The Barroso region, located in the mountainous north of Portugal and near Galicia, is mainly located in the Municipality of Montalegre and is part of the territory delimited by the Peneda-Gerês National Park.
This region has a complex and unique ecosystem, marked by the historical influence of different peoples, namely, Celts, where the use of sustainable agricultural technologies reflects an extension of this occupation.
This agricultural system has unique characteristics and recently has been classified as a Globally Important Agricultural Heritage System by the United Nations Organization for Food and Agriculture. Agriculture is further developed in harmony with the environment, having agroecological interactions with grazing and silviculture.
Endemic animal genetic resources play a central role in these virtuous connections, as it’s the case of the native breed Barrosã and Maronesa, in the case of cattle, cabrito and cordeiro do Barroso, in the case of goats breed.
The maintenance of balance between the various components of this system is also favored by the traditional knowledge of family farmers.
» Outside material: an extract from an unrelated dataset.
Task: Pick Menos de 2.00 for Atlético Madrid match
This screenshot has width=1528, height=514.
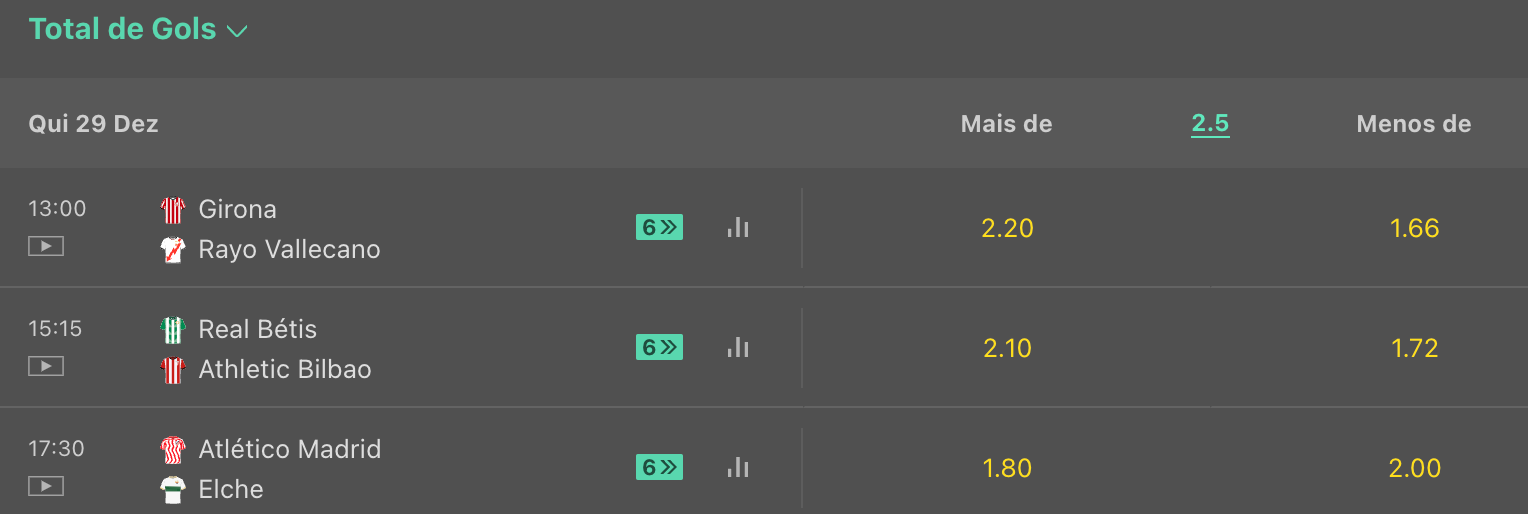Action: 1415,468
They have developed social systems based on strong community relations, expressed in typical activities of the region such as the “people’s ox”, rotational grazing sheep and goats between the shepherds and the “people’s oven”, which were essential to survive in a region where subsistence has always been difficult.
Even at the beginning of the 20th century, the poorest families went through long periods of hunger, an expression of social inequalities that changed with the democratization of the country.
Currently, the local food system is based on local products, with bread, potatoes, cabbage, vegetables and pulses standing out.
Food is largely made up with what is still produced locally, excepting wine and olive oil. However, the traditional and popular culinary of Barroso is nowadays heavily influenced by the smokestation and the agroecological cure of several sausages based on pork, practices that integrate the identity and food heritage of Portugal.
From agricultural communitarianism to the “pig revolution”, there is a giant step in the development path of what emerges as the most preserved food landscape in Portugal.